• Task: Search the entries for the word "Free" and pull out each line that has it.

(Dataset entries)
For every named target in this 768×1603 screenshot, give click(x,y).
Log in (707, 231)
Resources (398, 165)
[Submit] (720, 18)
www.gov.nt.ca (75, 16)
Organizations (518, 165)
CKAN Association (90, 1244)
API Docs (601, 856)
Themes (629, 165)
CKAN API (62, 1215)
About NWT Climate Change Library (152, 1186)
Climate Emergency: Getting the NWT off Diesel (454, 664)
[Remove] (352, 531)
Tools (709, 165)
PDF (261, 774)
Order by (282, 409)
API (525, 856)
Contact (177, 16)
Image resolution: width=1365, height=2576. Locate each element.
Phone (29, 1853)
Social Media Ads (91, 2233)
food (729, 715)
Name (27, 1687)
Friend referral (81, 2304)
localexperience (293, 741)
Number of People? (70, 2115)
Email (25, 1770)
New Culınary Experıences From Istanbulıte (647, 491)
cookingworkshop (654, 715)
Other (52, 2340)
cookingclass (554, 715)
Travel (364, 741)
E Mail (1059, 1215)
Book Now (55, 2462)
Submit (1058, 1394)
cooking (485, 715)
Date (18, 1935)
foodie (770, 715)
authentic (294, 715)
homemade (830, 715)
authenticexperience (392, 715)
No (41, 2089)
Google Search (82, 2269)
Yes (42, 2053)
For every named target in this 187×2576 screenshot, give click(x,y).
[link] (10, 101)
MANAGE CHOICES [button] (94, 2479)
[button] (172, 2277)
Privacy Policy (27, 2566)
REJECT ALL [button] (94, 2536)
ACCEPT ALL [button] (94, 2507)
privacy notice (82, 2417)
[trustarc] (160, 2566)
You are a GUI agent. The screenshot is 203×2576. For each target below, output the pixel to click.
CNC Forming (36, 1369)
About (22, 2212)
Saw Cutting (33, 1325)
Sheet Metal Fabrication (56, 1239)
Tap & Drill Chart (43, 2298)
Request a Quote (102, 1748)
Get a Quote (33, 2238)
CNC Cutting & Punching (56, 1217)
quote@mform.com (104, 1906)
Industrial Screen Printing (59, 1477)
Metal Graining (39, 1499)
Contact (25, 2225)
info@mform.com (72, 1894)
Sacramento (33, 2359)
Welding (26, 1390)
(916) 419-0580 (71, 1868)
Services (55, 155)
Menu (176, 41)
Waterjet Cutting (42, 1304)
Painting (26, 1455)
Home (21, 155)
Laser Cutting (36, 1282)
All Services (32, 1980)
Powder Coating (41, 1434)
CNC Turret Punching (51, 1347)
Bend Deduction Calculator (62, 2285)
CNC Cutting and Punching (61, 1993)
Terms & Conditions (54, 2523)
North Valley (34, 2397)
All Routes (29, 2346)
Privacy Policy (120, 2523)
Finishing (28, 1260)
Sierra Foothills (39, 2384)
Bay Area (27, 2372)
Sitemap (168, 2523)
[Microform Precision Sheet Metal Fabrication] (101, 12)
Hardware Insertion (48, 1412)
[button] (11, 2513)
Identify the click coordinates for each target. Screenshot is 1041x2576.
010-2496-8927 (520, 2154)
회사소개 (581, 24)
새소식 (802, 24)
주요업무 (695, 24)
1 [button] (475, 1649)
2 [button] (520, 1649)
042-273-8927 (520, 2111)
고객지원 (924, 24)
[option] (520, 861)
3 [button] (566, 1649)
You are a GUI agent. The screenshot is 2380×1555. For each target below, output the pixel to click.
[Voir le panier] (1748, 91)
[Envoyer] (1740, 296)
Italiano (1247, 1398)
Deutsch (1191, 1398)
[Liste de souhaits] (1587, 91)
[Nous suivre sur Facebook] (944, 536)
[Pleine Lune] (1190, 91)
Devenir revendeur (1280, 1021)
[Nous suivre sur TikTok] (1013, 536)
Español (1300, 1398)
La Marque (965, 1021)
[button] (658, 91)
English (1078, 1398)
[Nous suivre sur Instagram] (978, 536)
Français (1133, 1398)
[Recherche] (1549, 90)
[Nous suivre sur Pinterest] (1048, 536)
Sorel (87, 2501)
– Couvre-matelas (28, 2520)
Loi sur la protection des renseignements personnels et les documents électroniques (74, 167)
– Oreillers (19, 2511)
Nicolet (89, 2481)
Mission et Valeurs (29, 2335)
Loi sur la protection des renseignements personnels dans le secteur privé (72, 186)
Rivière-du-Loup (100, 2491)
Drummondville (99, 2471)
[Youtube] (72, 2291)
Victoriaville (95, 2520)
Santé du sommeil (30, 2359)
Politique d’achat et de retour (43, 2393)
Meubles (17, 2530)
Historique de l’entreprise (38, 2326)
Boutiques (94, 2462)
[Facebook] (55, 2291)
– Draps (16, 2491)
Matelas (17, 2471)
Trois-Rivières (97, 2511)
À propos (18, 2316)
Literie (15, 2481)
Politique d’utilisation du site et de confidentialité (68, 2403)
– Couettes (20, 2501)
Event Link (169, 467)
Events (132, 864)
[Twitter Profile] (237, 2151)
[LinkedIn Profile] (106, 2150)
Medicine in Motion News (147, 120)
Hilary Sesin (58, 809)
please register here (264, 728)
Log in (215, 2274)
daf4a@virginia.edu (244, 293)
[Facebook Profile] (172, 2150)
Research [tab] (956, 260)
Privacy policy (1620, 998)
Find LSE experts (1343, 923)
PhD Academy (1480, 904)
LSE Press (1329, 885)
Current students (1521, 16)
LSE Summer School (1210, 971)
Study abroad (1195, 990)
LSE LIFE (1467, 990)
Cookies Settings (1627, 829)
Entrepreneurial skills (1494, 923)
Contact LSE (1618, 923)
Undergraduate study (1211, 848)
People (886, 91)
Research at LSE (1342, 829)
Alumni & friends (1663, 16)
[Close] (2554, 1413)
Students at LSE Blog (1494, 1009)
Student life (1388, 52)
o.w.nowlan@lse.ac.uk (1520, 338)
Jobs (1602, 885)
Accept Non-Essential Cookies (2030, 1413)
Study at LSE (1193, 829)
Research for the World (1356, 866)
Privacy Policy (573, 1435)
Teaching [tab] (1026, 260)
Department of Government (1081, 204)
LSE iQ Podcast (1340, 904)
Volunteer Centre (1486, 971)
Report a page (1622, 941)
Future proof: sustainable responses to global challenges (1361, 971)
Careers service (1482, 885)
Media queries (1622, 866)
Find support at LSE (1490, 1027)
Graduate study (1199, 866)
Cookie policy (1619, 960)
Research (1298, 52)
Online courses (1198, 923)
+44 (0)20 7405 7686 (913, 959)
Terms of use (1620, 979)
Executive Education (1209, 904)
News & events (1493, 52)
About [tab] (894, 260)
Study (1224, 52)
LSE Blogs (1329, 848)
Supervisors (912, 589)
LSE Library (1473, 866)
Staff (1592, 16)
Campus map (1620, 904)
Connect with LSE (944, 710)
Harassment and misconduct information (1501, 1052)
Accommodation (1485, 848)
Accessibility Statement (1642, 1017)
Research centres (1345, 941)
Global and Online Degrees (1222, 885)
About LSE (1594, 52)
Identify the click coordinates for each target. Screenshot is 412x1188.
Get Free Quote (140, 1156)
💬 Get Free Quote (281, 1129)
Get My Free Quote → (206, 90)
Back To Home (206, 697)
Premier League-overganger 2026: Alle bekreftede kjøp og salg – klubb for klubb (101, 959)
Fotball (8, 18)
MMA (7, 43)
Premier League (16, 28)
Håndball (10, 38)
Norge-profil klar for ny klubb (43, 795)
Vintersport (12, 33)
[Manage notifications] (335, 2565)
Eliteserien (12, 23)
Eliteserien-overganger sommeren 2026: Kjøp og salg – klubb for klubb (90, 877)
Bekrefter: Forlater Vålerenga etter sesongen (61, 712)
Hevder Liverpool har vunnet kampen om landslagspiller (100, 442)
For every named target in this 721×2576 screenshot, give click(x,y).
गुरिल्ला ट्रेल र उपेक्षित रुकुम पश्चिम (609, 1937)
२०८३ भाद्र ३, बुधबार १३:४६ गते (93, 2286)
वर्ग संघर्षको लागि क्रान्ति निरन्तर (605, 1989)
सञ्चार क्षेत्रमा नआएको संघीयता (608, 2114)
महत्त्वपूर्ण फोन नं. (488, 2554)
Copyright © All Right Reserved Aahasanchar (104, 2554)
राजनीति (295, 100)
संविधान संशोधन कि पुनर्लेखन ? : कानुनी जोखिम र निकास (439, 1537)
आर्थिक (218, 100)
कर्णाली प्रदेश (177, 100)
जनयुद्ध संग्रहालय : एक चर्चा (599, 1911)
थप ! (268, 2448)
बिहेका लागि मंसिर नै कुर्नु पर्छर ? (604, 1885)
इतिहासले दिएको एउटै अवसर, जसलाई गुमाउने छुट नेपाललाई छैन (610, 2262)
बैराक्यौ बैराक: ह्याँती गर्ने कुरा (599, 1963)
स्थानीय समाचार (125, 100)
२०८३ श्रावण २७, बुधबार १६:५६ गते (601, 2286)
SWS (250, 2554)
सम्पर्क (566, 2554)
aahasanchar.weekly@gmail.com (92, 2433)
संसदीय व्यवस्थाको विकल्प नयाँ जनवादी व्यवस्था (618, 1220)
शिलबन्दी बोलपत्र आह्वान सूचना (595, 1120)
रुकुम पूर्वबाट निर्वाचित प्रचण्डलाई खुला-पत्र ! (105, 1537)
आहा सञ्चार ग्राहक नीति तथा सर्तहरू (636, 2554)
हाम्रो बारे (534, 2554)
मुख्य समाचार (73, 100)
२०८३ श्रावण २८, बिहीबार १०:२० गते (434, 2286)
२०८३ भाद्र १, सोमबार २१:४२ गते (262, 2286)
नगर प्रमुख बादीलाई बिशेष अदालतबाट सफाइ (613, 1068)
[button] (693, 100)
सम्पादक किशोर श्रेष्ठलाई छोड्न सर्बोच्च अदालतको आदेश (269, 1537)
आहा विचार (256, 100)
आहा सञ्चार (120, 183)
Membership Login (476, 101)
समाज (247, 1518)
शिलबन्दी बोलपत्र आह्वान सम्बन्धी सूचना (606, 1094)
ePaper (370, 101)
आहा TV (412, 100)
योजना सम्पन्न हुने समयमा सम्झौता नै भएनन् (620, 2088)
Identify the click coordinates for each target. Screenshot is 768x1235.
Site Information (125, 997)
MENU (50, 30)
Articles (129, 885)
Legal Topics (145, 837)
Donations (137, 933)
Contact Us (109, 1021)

• Result of this exercise:
Get Free Quote (140, 1156)
💬 Get Free Quote (281, 1129)
Get My Free Quote → (206, 90)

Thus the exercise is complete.